GELESENES ANWENDEN:
#1 Wen sehen laut dem Text über den Retrievalismus viele Retrievalisten als den Verfasser der Lehre par excellence an?
#2 Schreiben Sie aus dem Text über den Retrievalismus den Abschnitt ab, der mit „Einige Retrievalisten –“ beginnt und mit „Heiligen Schrift unfehlbar.“ endet.

TEXT ZUR ANALYSE:
- - - - -

Die historische Theologie ist entscheidend für die Glaubensbildung: Dies ist die Position des Retrievalismus [also der „Wiederbelebungsbewegung“, Anm. R.K.]. Natürlich vertreten nicht alle Anhänger diese Position in gleicher Weise oder mit gleicher Intensität; einige sind großzügiger als andere. Dennoch argumentiert der starke Flügel dieses protestantischen Lagers, dass die ökumenischen Konzilien und Glaubensbekenntnisse zweifelsfrei maßgebend sind.

Dies ist eine auffallend ähnliche Sichtweise der Glaubensbekenntnisse und Konzilien wie die katholische Position. Für die stärksten Vertreter des protestantischen Retrievalismus sind keine Abweichungen von den Glaubensbekenntnissen zulässig. Wenn ein Konzil oder ein Glaubensbekenntnis sich zu Fragen wie dem Willen Gottes oder dem Abstieg Christi in die Hölle geäußert hat – Fragen, die einer sehr sorgfältigen Auslegung bedürfen –, ist die Position geklärt.

Einige Retrievalisten – wenn auch nicht alle – gehen sogar noch weiter. Sie behaupten, dass Glaubensbekenntnisse als unfehlbar behandelt werden sollten. Dies ist freilich ein Fehler, und zwar ein folgenschwerer: Während viele Dokumente fehlerfrei sind, hängt die Unfehlbarkeit von der Ontologie ab. Die Heilige Schrift ist gemäß 2. Timotheus 3,16 das einzige von Gott inspirierte Buch oder Dokument, und daher sind nur die Autographen der Heiligen Schrift unfehlbar.

So gibt es auch eine glorreiche Synthese zwischen der frühen und der mittelalterlichen Kirche. Diese Synthese umfasst die Glaubensbekenntnisse und theologischen Erkenntnisse von Athanasius, Augustinus, Anselm und Thomas von Aquin. Thomas von Aquin wird von vielen Retrievalisten als der par excellence Verfasser der Lehre angesehen. In seinen Schriften erreicht die Ausbeute der eigentlichen Theologie (und anderer loci der Lehre) über die Jahrhunderte hinweg ihren Höhepunkt.

- - - - -

VORLIEGENDE ANGABEN:
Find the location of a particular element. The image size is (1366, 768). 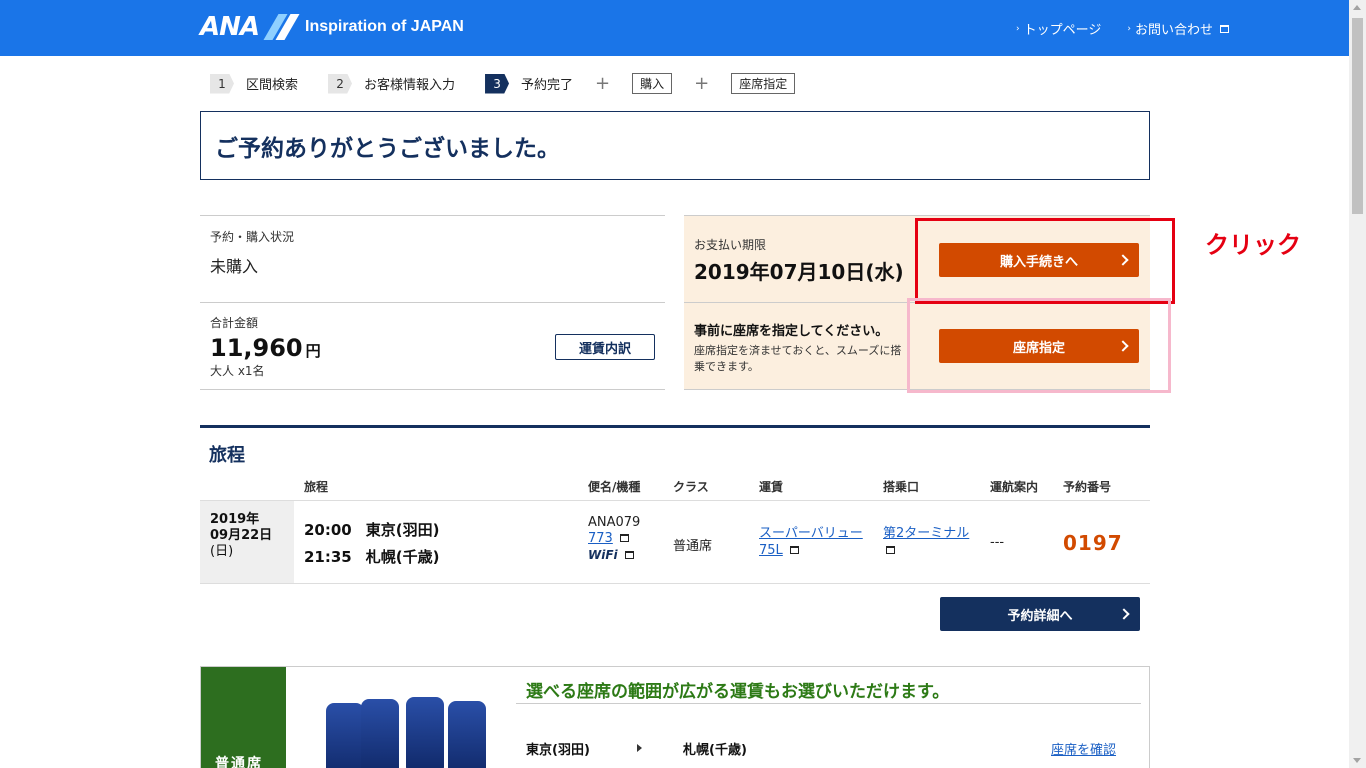

departure-line: 20:00 東京(羽田) is located at coordinates (372, 530).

- - - - -

GEGEBENE ANTWORTEN:
#1 Thomas von Aquin

#2
Einige Retrievalisten – wenn auch nicht alle – gehen sogar noch weiter. Sie behaupten, dass Glaubensbekenntnisse als unfehlbar behandelt werden sollten. Dies ist freilich ein Fehler, und zwar ein folgenschwerer: Während viele Dokumente fehlerfrei sind, hängt die Unfehlbarkeit von der Ontologie ab. Die Heilige Schrift ist gemäß 2. Timotheus 3,16 das einzige von Gott inspirierte Buch oder Dokument, und daher sind nur die Autographen der Heiligen Schrift unfehlbar.